The perceived benefits of using body-worn cameras by law enforcement include better evidence documentation and increased accountability and transparency. Video recording systems worn by the police record their interactions with the public and collect visual evidence at crime scenes. Other benefits include:

  • Helps avoid confrontational situations by increasing both officer and citizen accountability
  • Helps provide a more accurate record of events
  • Improves transparency as the public can see video evidence of police activities/encounters
  • Reveals officers who engage in misconduct
  • Allows the footage to be used for training to enhance officer performance

Some Minnesota judges feel that video transcription of body-cam interactions would further improve evidence documentation for investigations and prosecutions.

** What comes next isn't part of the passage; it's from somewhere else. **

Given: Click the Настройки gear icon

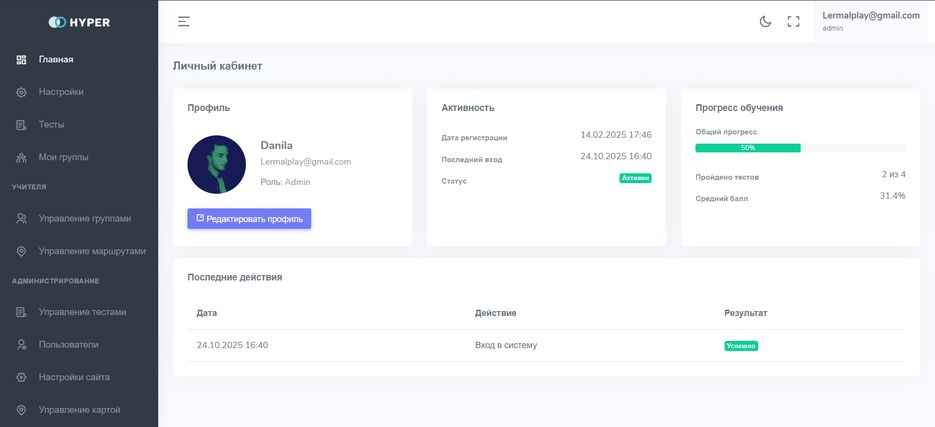Looking at the screenshot, I should 21,92.
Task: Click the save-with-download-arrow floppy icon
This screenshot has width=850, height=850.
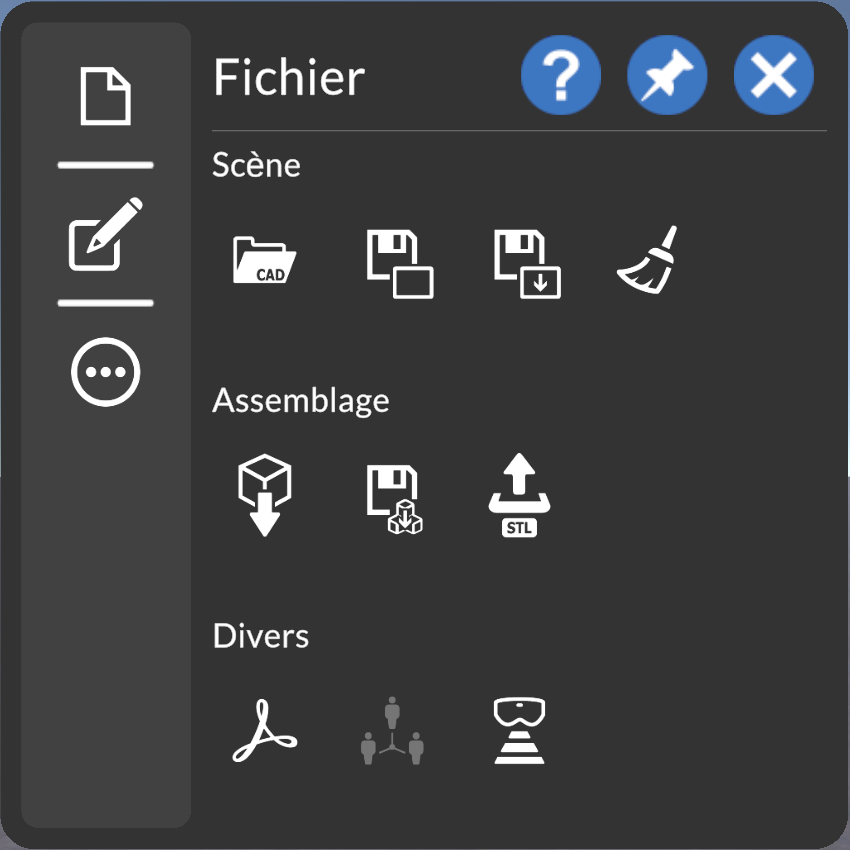Action: click(527, 263)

The Second Judicial District’s policy is that “the party intending to introduce a recorded statement (video, and/or audio) must … prior to trial timely prepare, serve and file a verbatim transcript of the recorded statement.”

However, prosecutors say that as body-cam footage becomes omnipresent in judicial proceedings, the demand for transcripts could present a problem. It could raise costs significantly if judges wanted a transcript for every piece of video evidence admitted in court. A legislative bill aimed at addressing the issue has been submitted. Those who support the bill point out why the demand for transcripts is not feasible:

  • Body cams record situations where multiple voices speak simultaneously, and footage often is captured in chaotic or violent situations. So, making out what’s said is often impossible.
  • Some police incidents can involve several officers with body-cams. If digital transcription were made a necessity, the bill proposal states that local governments may decide not to use body cameras.
  • Minnesota’s public defenders handle 145,000 cases a year and growing video already is a resource drain. Transcription costs would add to that.
  • Public prosecutors would have to review all the transcripts and then find ways to file, store and transport them securely to jail houses so clients can view them.
  • Public defenders’ offices would need to have a content management system that can support the burgeoning digital content.

Nevertheless, an expert says that it is difficult to find a legislative solution to the video transcription problem. Even if a state law is passed, there would be a problem if it is in conflict with court rules. He says that if courts do insist that litigants prepare body-cam transcripts on a regular basis, it should be made clear that the state will not reimburse those costs.